Agenzia Hawzah News – In una lettera indirizzata a Papa Leone XIV, l’Ayatollah Mohsen Araki — membro del Consiglio Supremo dei Seminari e dell’Ufficio di presidenza del Consiglio degli Esperti della Guida — esprime apprezzamento per le sue recenti prese di posizione in difesa della pace e della giustizia, definite una chiara manifestazione della coscienza morale dell’umanità.
L’Ayatollah Araki sottolinea che, in un contesto internazionale segnato dal predominio della forza sul dialogo e da minacce di distruzione di intere civiltà, la voce del Pontefice si è levata a sostegno degli oppressi: vittime di guerra, sfollati e famiglie colpite dai bombardamenti.

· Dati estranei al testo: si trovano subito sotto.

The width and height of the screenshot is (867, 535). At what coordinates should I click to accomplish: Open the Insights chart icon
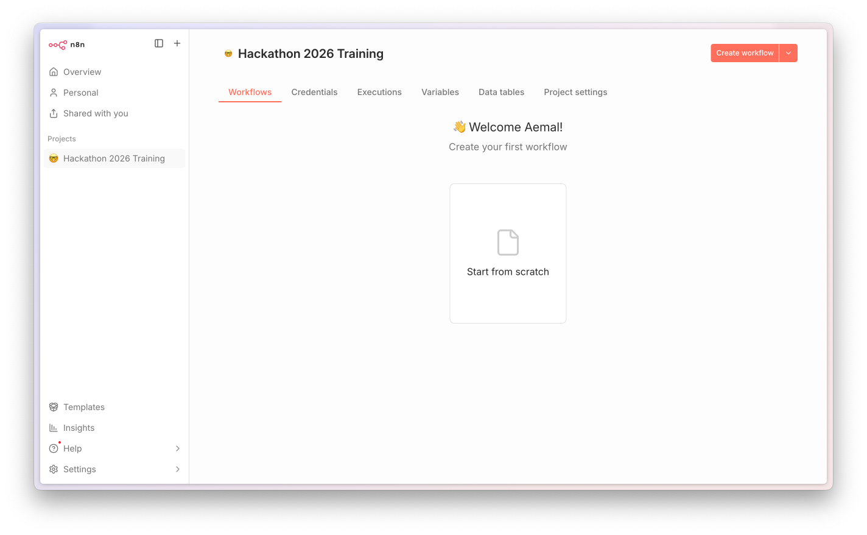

Il religioso sottolinea che la ferma condanna del Papa alle minacce di annientamento e alle aggressioni contro altri Paesi non è una posizione politica, ma un chiaro richiamo etico universale. Seguire il Vangelo, in questa prospettiva, significa opporsi alla tirannia globale e all’illusione di un potere che alimenta conflitti e insicurezza.
La lettera condanna inoltre la diffusione di un’immagine falsificata di Donald Trump raffigurato come Cristo, definendola un atto blasfemo e offensivo per le religioni monoteiste. L’Ayatollah Araki richiama il monito del Papa contro la strumentalizzazione del messaggio evangelico, sottolineando come tali azioni rivelino il livello di distorsione e propaganda a cui possono spingersi alcuni leader politici.
Nel testo si afferma inoltre che il Papa guida la Chiesa senza cedere a pressioni né a silenzi opportunistici: le offese e le minacce ricevute, lungi dall’indebolirlo, rafforzano la dignità delle sue posizioni. La storia, conclude l’Ayatollah Araki, ricorderà gli uomini di pace, non coloro che alimentano odio e divisione.
La lettera si chiude con un rinnovato ringraziamento e con una preghiera per l’affermazione della giustizia e della pace nel mondo.